Only those lines from the one with "Pınarbaşı (444, 622)" through the last line of the material below should be output, each exactly as it appears.

#### DATA FOR THIS TASK

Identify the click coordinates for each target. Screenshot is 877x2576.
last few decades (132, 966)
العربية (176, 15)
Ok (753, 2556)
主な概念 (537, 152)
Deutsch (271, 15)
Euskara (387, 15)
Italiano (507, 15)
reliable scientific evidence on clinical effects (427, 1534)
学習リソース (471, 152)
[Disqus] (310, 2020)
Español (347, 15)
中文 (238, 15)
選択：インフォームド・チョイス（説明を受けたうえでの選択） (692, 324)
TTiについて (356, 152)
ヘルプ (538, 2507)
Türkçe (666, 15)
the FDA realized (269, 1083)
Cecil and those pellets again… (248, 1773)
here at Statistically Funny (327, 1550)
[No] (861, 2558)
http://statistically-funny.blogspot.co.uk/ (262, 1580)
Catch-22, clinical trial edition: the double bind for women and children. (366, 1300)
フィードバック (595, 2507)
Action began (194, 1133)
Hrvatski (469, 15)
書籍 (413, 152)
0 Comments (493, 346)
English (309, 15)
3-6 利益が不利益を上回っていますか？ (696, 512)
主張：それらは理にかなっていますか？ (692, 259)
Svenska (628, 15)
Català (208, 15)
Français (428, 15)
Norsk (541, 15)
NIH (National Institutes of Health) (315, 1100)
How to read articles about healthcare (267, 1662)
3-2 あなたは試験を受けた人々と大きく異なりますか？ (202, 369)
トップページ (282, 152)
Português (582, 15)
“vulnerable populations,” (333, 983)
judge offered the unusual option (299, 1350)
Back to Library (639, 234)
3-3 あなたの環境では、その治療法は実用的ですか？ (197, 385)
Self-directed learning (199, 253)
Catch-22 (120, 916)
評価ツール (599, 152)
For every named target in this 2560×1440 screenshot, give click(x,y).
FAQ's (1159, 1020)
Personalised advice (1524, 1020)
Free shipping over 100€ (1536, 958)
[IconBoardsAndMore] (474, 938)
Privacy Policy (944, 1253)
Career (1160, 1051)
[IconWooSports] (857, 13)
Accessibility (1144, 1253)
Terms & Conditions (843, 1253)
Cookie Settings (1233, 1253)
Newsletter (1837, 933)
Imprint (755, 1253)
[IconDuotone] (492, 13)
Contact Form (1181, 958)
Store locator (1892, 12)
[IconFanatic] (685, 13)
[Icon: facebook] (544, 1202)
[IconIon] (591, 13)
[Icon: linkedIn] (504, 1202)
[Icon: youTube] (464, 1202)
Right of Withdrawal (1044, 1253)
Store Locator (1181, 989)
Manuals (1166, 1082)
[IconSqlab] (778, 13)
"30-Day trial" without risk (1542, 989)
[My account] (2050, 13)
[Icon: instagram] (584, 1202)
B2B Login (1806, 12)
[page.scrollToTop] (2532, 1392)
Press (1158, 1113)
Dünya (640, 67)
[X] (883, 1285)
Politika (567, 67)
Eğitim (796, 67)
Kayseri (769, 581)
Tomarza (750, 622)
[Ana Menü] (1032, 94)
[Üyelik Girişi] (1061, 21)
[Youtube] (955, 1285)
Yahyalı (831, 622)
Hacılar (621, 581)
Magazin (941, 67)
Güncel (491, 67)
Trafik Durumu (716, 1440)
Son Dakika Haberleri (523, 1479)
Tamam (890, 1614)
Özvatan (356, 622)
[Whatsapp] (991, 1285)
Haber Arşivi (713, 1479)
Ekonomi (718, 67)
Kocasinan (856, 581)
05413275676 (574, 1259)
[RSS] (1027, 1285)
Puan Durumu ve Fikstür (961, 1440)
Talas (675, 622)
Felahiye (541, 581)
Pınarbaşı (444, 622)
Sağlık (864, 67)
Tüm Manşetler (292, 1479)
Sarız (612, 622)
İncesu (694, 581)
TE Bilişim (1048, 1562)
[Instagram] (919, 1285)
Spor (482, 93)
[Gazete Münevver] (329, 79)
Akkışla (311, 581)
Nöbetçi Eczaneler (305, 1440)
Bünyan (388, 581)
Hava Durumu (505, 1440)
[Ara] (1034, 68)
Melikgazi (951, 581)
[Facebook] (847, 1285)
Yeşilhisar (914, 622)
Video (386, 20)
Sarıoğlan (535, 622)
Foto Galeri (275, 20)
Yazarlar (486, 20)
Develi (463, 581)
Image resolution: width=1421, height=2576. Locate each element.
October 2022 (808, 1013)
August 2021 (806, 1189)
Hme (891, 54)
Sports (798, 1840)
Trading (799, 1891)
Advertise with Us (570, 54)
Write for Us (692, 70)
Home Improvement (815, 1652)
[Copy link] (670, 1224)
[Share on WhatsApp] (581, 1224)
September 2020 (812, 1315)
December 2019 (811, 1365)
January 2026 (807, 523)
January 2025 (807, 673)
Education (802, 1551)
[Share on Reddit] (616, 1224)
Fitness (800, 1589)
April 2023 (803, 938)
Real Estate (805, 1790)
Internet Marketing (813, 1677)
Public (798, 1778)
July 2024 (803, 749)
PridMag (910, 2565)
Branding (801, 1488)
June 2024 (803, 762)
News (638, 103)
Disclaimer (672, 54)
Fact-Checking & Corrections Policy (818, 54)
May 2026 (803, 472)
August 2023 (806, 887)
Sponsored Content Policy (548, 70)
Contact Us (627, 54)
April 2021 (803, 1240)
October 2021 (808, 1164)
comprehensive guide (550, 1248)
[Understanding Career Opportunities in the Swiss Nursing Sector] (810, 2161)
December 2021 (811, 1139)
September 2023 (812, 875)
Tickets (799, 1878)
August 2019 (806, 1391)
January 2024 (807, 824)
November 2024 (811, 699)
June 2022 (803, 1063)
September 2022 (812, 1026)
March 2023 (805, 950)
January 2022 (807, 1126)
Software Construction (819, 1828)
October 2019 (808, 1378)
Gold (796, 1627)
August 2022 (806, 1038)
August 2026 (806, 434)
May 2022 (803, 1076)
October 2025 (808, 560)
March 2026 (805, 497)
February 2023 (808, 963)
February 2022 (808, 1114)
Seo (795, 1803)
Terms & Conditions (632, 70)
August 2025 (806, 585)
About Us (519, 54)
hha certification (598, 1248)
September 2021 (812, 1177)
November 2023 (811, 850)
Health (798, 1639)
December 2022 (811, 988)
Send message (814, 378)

########

RESULT FOR THIS EXERCISE:
Pınarbaşı (444, 622)
Sağlık (864, 67)
Tüm Manşetler (292, 1479)
Sarız (612, 622)
İncesu (694, 581)
TE Bilişim (1048, 1562)
[Instagram] (919, 1285)
Spor (482, 93)
[Gazete Münevver] (329, 79)
Akkışla (311, 581)
Nöbetçi Eczaneler (305, 1440)
Bünyan (388, 581)
Hava Durumu (505, 1440)
[Ara] (1034, 68)
Melikgazi (951, 581)
[Facebook] (847, 1285)
Yeşilhisar (914, 622)
Video (386, 20)
Sarıoğlan (535, 622)
Foto Galeri (275, 20)
Yazarlar (486, 20)
Develi (463, 581)
Image resolution: width=1421, height=2576. Locate each element.
October 2022 (808, 1013)
August 2021 (806, 1189)
Hme (891, 54)
Sports (798, 1840)
Trading (799, 1891)
Advertise with Us (570, 54)
Write for Us (692, 70)
Home Improvement (815, 1652)
[Copy link] (670, 1224)
[Share on WhatsApp] (581, 1224)
September 2020 (812, 1315)
December 2019 (811, 1365)
January 2026 (807, 523)
January 2025 (807, 673)
Education (802, 1551)
[Share on Reddit] (616, 1224)
Fitness (800, 1589)
April 2023 (803, 938)
Real Estate (805, 1790)
Internet Marketing (813, 1677)
Public (798, 1778)
July 2024 (803, 749)
PridMag (910, 2565)
Branding (801, 1488)
June 2024 (803, 762)
News (638, 103)
Disclaimer (672, 54)
Fact-Checking & Corrections Policy (818, 54)
May 2026 (803, 472)
August 2023 (806, 887)
Sponsored Content Policy (548, 70)
Contact Us (627, 54)
April 2021 (803, 1240)
October 2021 (808, 1164)
comprehensive guide (550, 1248)
[Understanding Career Opportunities in the Swiss Nursing Sector] (810, 2161)
December 2021 (811, 1139)
September 2023 (812, 875)
Tickets (799, 1878)
August 2019 (806, 1391)
January 2024 (807, 824)
November 2024 (811, 699)
June 2022 (803, 1063)
September 2022 (812, 1026)
March 2023 (805, 950)
January 2022 (807, 1126)
Software Construction (819, 1828)
October 2019 (808, 1378)
Gold (796, 1627)
August 2022 (806, 1038)
August 2026 (806, 434)
May 2022 (803, 1076)
October 2025 (808, 560)
March 2026 (805, 497)
February 2023 (808, 963)
February 2022 (808, 1114)
Seo (795, 1803)
Terms & Conditions (632, 70)
August 2025 (806, 585)
About Us (519, 54)
hha certification (598, 1248)
September 2021 (812, 1177)
November 2023 (811, 850)
Health (798, 1639)
December 2022 (811, 988)
Send message (814, 378)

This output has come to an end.